# Thread: Linear regression with non-normal data?

1. ## Linear regression with non-normal data?

It is my understanding that for linear regression both data sets must be normally distributed.

One of my two sets of data (x) is normally distributed, but the second (y) has some values that could be outliers. When I make a histogram of my y data it looks something like this:

(If the image does not show in the message post you can see it at this link: http://tinypic.com/r/w14ldc/5)
When I remove the outliers (to the right) the histogram looks like a normal distribution (the data also meets other tests of a normal distribution).

Here is my conundrum.

There is very, very little difference for r squared and P from the linear regression between leaving the outliers in and taking them out. Linear regression with the outliers left in the data results in an r squared of 0.201 and a P < 0.00001. Linear regression with the outliers removed results in an r squared of 0.198 and still a P <0.00001. The only difference is my resulting y=mx+b equation and the y equation works a lot better when the outliers are left in my analysis.

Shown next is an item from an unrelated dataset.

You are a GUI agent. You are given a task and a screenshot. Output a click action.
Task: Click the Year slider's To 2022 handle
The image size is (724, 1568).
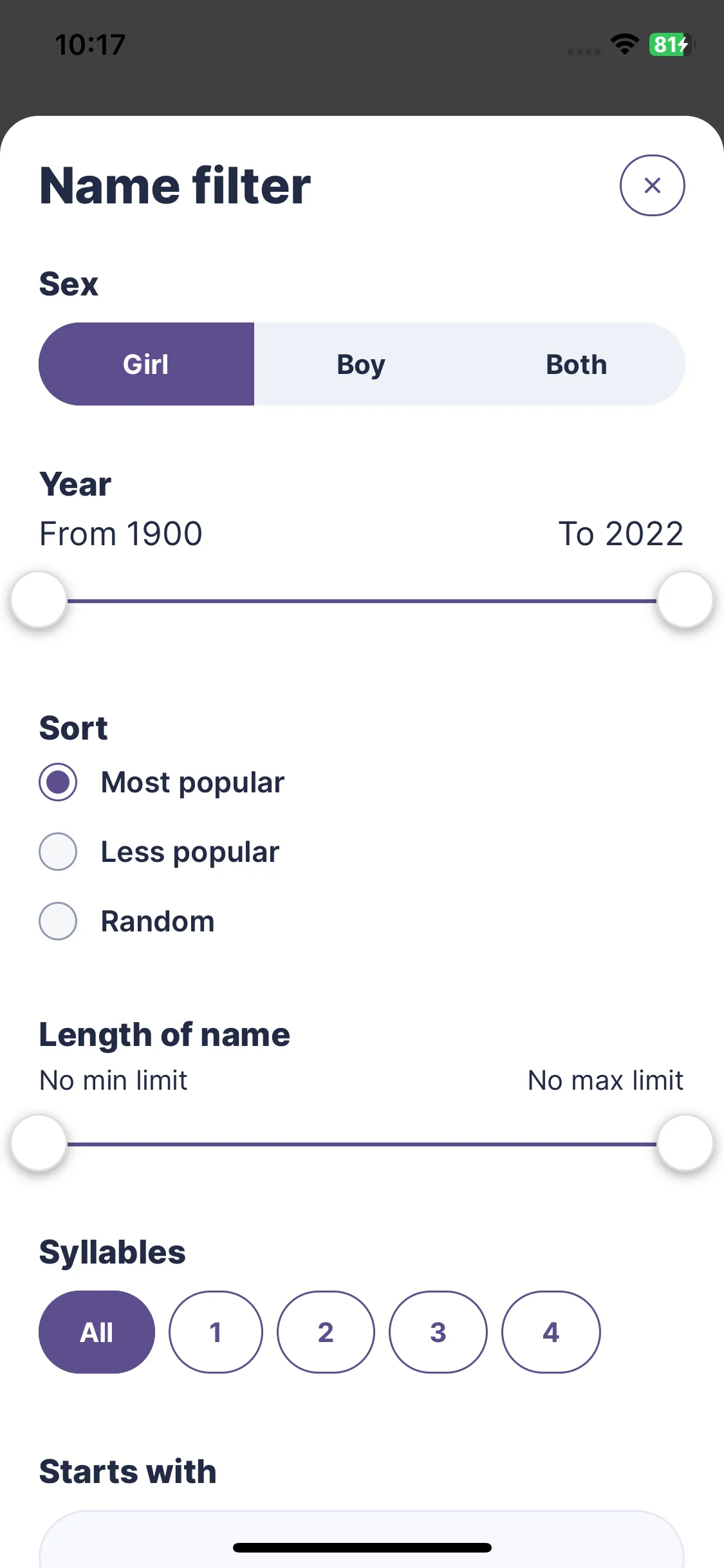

So given the extremely significant P values and very little r squared difference do I still have to remove the outliers? Or under these circumstances would using linear regression still be appropriate even though my y data does not appear to be from a normal distribution?

2. ## Re: Linear regression with non-normal data?

Originally Posted by GrungyGoose
It is my understanding that for linear regression both data sets must be normally distributed.
Your understanding is incorrect. We don't make any assumptions on how the predictors are distributed. And we don't make any assumptions about the marginal distribution of the y values. What we want to be normally distributed are the error terms. You can check this assumption by running the regression and then checking the residuals you get from the model.

3. ## The Following User Says Thank You to Dason For This Useful Post:

victorxstc (11-15-2011)

4. ## Re: Linear regression with non-normal data?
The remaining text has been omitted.